##### Dataset rows #####

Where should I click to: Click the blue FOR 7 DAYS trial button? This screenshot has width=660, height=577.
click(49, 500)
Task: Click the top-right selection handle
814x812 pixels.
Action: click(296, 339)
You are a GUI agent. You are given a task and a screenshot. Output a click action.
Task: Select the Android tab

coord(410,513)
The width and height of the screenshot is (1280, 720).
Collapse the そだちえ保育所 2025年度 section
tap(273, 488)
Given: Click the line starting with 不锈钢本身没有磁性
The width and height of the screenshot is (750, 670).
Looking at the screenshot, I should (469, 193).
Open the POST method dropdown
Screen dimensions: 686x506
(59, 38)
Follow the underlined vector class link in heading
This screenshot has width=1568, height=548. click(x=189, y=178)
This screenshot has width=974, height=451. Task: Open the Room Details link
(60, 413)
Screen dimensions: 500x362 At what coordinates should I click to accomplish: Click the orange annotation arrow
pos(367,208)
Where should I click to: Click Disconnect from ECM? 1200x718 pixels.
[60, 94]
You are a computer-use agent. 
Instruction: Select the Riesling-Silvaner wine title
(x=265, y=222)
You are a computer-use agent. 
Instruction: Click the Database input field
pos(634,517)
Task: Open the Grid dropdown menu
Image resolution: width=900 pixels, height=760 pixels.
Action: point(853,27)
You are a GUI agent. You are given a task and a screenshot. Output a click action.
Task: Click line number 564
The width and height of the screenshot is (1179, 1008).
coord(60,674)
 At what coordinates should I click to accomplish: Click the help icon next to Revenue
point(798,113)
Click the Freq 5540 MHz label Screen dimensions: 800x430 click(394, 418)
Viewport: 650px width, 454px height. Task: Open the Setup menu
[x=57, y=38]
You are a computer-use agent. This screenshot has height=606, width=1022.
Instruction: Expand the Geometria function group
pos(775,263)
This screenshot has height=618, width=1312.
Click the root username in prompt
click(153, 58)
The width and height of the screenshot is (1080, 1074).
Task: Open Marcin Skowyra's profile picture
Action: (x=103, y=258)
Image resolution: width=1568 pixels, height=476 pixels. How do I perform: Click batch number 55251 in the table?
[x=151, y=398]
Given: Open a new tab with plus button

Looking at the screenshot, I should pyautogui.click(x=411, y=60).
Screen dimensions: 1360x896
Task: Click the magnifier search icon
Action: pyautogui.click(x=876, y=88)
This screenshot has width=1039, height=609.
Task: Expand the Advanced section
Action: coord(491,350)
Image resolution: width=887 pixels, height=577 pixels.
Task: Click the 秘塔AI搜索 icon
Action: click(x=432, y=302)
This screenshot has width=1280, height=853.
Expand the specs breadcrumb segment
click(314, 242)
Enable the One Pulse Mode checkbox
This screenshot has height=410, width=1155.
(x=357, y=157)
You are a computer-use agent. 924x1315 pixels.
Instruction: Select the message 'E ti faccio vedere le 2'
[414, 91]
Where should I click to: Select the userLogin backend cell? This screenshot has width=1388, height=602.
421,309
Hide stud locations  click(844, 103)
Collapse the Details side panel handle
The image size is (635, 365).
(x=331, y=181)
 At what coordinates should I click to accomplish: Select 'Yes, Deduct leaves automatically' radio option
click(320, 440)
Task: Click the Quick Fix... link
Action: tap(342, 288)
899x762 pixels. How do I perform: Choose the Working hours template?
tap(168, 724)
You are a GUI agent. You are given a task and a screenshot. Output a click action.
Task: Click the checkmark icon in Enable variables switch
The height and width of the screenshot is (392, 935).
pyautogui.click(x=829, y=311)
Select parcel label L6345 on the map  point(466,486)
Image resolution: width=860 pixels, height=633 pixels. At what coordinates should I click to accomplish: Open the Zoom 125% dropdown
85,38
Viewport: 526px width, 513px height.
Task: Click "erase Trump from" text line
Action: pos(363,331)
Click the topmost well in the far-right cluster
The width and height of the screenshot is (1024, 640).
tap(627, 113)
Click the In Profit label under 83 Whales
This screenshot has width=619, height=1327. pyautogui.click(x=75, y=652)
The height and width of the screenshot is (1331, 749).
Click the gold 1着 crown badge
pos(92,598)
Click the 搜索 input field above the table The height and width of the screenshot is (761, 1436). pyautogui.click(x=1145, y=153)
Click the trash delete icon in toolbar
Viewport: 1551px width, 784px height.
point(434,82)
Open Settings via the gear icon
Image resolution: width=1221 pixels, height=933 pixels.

#####

__Set problem__.
Update all the entries by replacing "Riesling-Silvaner" with "Grüner Veltliner", keeping everything else the same.

__Final result__.
Where should I click to: Click the blue FOR 7 DAYS trial button? This screenshot has width=660, height=577.
click(49, 500)
Task: Click the top-right selection handle
814x812 pixels.
Action: click(296, 339)
You are a GUI agent. You are given a task and a screenshot. Output a click action.
Task: Select the Android tab

coord(410,513)
The width and height of the screenshot is (1280, 720).
Collapse the そだちえ保育所 2025年度 section
tap(273, 488)
Given: Click the line starting with 不锈钢本身没有磁性
The width and height of the screenshot is (750, 670).
Looking at the screenshot, I should (469, 193).
Open the POST method dropdown
Screen dimensions: 686x506
(59, 38)
Follow the underlined vector class link in heading
This screenshot has width=1568, height=548. click(x=189, y=178)
This screenshot has width=974, height=451. Task: Open the Room Details link
(60, 413)
Screen dimensions: 500x362 At what coordinates should I click to accomplish: Click the orange annotation arrow
pos(367,208)
Where should I click to: Click Disconnect from ECM? 1200x718 pixels.
[60, 94]
You are a computer-use agent. 
Instruction: Select the Grüner Veltliner wine title
(x=265, y=222)
You are a computer-use agent. 
Instruction: Click the Database input field
pos(634,517)
Task: Open the Grid dropdown menu
Image resolution: width=900 pixels, height=760 pixels.
Action: point(853,27)
You are a GUI agent. You are given a task and a screenshot. Output a click action.
Task: Click line number 564
The width and height of the screenshot is (1179, 1008).
coord(60,674)
 At what coordinates should I click to accomplish: Click the help icon next to Revenue
point(798,113)
Click the Freq 5540 MHz label Screen dimensions: 800x430 click(394, 418)
Viewport: 650px width, 454px height. Task: Open the Setup menu
[x=57, y=38]
You are a computer-use agent. This screenshot has height=606, width=1022.
Instruction: Expand the Geometria function group
pos(775,263)
This screenshot has height=618, width=1312.
Click the root username in prompt
click(153, 58)
The width and height of the screenshot is (1080, 1074).
Task: Open Marcin Skowyra's profile picture
Action: (x=103, y=258)
Image resolution: width=1568 pixels, height=476 pixels. How do I perform: Click batch number 55251 in the table?
[x=151, y=398]
Given: Open a new tab with plus button

Looking at the screenshot, I should pyautogui.click(x=411, y=60).
Screen dimensions: 1360x896
Task: Click the magnifier search icon
Action: pyautogui.click(x=876, y=88)
This screenshot has width=1039, height=609.
Task: Expand the Advanced section
Action: coord(491,350)
Image resolution: width=887 pixels, height=577 pixels.
Task: Click the 秘塔AI搜索 icon
Action: click(x=432, y=302)
This screenshot has width=1280, height=853.
Expand the specs breadcrumb segment
click(314, 242)
Enable the One Pulse Mode checkbox
This screenshot has height=410, width=1155.
(x=357, y=157)
You are a computer-use agent. 924x1315 pixels.
Instruction: Select the message 'E ti faccio vedere le 2'
[414, 91]
Where should I click to: Select the userLogin backend cell? This screenshot has width=1388, height=602.
421,309
Hide stud locations  click(844, 103)
Collapse the Details side panel handle
The image size is (635, 365).
(x=331, y=181)
 At what coordinates should I click to accomplish: Select 'Yes, Deduct leaves automatically' radio option
click(320, 440)
Task: Click the Quick Fix... link
Action: tap(342, 288)
899x762 pixels. How do I perform: Choose the Working hours template?
tap(168, 724)
You are a GUI agent. You are given a task and a screenshot. Output a click action.
Task: Click the checkmark icon in Enable variables switch
The height and width of the screenshot is (392, 935).
pyautogui.click(x=829, y=311)
Select parcel label L6345 on the map  point(466,486)
Image resolution: width=860 pixels, height=633 pixels. At what coordinates should I click to accomplish: Open the Zoom 125% dropdown
85,38
Viewport: 526px width, 513px height.
Task: Click "erase Trump from" text line
Action: pos(363,331)
Click the topmost well in the far-right cluster
The width and height of the screenshot is (1024, 640).
tap(627, 113)
Click the In Profit label under 83 Whales
This screenshot has width=619, height=1327. pyautogui.click(x=75, y=652)
The height and width of the screenshot is (1331, 749).
Click the gold 1着 crown badge
pos(92,598)
Click the 搜索 input field above the table The height and width of the screenshot is (761, 1436). pyautogui.click(x=1145, y=153)
Click the trash delete icon in toolbar
Viewport: 1551px width, 784px height.
point(434,82)
Open Settings via the gear icon
Image resolution: width=1221 pixels, height=933 pixels.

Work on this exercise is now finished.